実はウマ娘を始めた時、ナイスネイチャが存命なのを知って少しびっくりしたのを覚えています。


私は残念ながら、彼が活躍した時期に競馬を見ることができなかった世代です。


彼の名前は競馬ゲームで知ったのですが、平成の初期に活躍した馬だったし、種牡馬になったことは知っていたものの、あまり活躍した仔も聞かなかったので、ウマ娘で久しぶりに名前を聞いた時は、なんとなく『実馬はもう亡くなっているんだろうな』と思っていたんですね。


ですから、今もナイスネイチャは牧場で元気にやってると聞いた時は、学生時代の友達が元気に活躍しているのを聞いたときのような、そんな嬉しい気持ちになったものです。


300年以上続く血統のロマン、なんて言われるサラブレッドですが、ナイスネイチャのように天寿を全うできる馬は、非常に稀な存在です。


ほとんどの馬たちは競走能力を失って引退したあとは悲惨な運命をたどりますし、そもそも成長途中でレースに使えないと判断されたサラブレッドは、競馬場を走ることもなく、処分されてしまいます。


もし良い競走成績を納めて種牡馬や繁殖牝馬になったとしてもそれで将来が安泰と言うわけではなく、活躍する仔を出し続けられなければ、やはり同じような運命を辿ってしまいます。


聞いた話ではありますが、この世に生まれたサラブレッドの99%は、天寿を全うできずに、非業の死を遂げているそうです。


仔馬を産める繁殖牝馬はともかく、牡馬が種牡馬になれる確率は確実に1%以下なので、この99%という数字でさえ、少し甘い見積もりなのかもしれません。


私は競馬ファンですが、『食べるためでもない、速く走るためだけに人間が生産して、使えなくなったら殺してしまうというスポーツはどうなんだろう?』なんてエゴイスティックなことを、考えたことがないと言えば、嘘になります。

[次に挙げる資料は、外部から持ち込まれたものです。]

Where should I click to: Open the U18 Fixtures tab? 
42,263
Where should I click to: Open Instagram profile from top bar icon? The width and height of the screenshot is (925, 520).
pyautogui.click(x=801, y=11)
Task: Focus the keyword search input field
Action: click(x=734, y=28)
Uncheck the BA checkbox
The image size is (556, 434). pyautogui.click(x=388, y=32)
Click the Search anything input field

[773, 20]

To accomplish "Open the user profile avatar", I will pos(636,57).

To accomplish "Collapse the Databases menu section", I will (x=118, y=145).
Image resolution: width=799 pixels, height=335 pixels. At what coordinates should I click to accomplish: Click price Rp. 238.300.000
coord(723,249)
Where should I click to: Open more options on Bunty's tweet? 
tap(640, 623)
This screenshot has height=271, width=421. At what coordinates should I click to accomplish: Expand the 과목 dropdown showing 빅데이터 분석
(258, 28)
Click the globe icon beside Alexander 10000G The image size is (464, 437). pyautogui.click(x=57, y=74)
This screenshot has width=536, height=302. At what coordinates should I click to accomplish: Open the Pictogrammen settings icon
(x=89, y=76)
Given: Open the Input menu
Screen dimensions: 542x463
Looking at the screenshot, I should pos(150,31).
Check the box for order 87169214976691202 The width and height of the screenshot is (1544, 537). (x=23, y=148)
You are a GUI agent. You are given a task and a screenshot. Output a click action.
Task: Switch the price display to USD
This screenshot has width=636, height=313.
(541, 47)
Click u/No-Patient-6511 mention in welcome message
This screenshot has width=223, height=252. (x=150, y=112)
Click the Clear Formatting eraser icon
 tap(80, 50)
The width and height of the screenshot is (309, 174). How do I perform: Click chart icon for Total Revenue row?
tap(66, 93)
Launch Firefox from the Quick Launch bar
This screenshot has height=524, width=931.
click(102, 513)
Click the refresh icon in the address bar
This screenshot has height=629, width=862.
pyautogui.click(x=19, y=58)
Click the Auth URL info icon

しかし、たくさんの人たちが競馬というスポーツに携わって生活をしていて、そしてそんな過酷な環境の中でも一生懸命生きているサラブレッドのことを考えると、安易な動物愛護の理屈を振り回す気持ちにもなれませんでした。


私にできることは競馬というスポーツとサラブレッドたちを応援して、ナイスネイチャのように天寿を全うできるできる馬が少しでも増えていくよう、願うのみです。


大切なことを思い出させてくれた名馬の冥福を、改めてお祈りいたします。